Qual é o papel do fiador no contrato de locação?
O fiador é a pessoa que assume a responsabilidade de garantir o cumprimento do contrato de locação caso o inquilino não pague o aluguel ou outras obrigações previstas. Essa garantia é comum em contratos residenciais e comerciais.
Ao assinar como fiador, a pessoa passa a responder legalmente pelas dívidas do locatário, dentro dos limites estabelecidos no contrato e na lei.
O fiador pode ser cobrado pela dívida do inquilino?
Sim. O fiador pode ser cobrado quando o inquilino deixa de cumprir suas obrigações, especialmente:
- Aluguéis em atraso;
- Multas contratuais;
- Encargos como IPTU, condomínio e contas previstas no contrato;
- Danos ao imóvel, se assim estiver pactuado.
Na maioria dos contratos, o fiador responde solidariamente, o que permite ao locador cobrar diretamente o fiador, sem necessidade de acionar primeiro o inquilino.
Existe limite para a responsabilidade do fiador?
Sim. A responsabilidade do fiador depende do que está previsto no contrato de locação. Alguns pontos importantes:
- O fiador só responde pelo período em que o contrato estiver vigente;
- Se houver prorrogação do contrato sem anuência do fiador, ele pode se exonerar da obrigação;
- A fiança pode ser limitada a determinados valores ou prazos, se assim constar no contrato.
Por isso, a leitura atenta do contrato é fundamental.

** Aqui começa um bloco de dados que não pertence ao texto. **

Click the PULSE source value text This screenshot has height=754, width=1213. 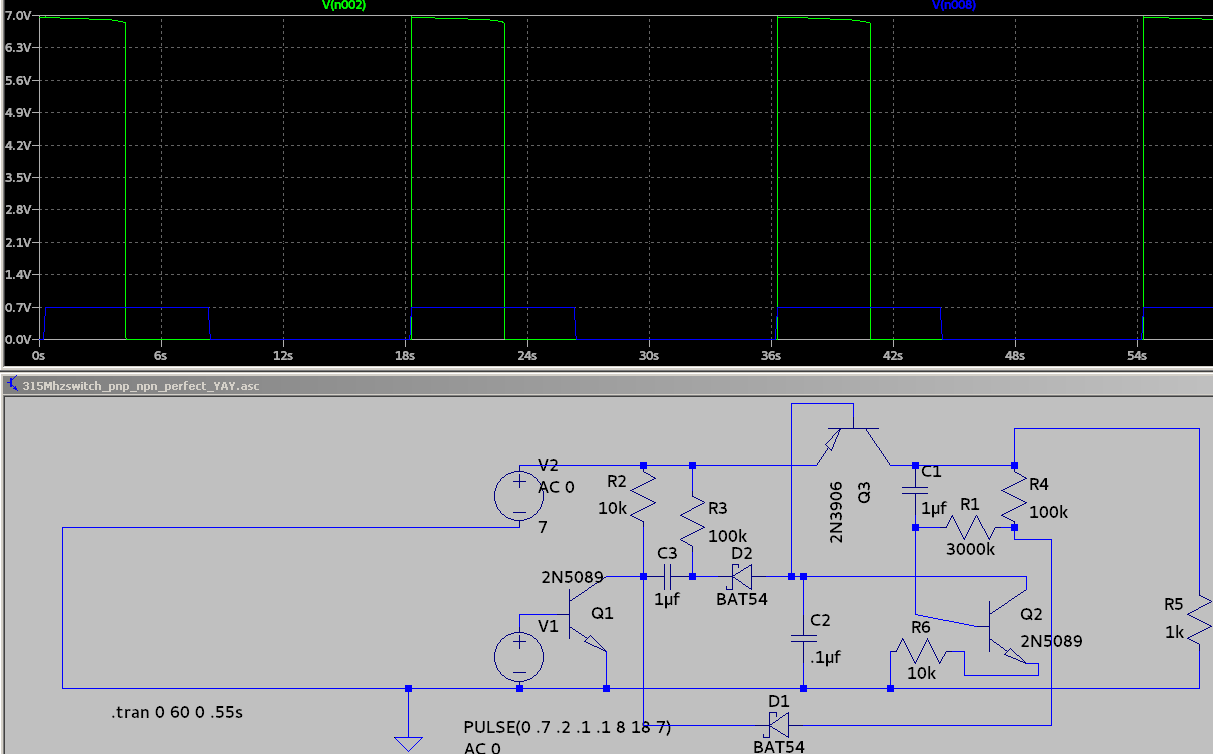point(567,727)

O fiador pode perder seu próprio imóvel?
Em regra, o bem de família é protegido pela lei. No entanto, a legislação e a jurisprudência admitem exceção no caso de fiança em contrato de locação, permitindo, em determinadas situações, a penhora do imóvel do fiador.
Esse é um dos pontos mais sensíveis da fiança e que exige atenção antes da assinatura.
Como o fiador pode se proteger?
Algumas medidas ajudam a reduzir riscos:
- Ler cuidadosamente todas as cláusulas do contrato;
- Exigir limite de valor ou prazo para a fiança;
- Solicitar exoneração formal ao fim do contrato;
- Guardar cópia do contrato e eventuais aditivos.
Assinar como fiador é um compromisso sério e pode gerar consequências patrimoniais relevantes. Antes de aceitar essa responsabilidade, é essencial conhecer seus direitos e deveres.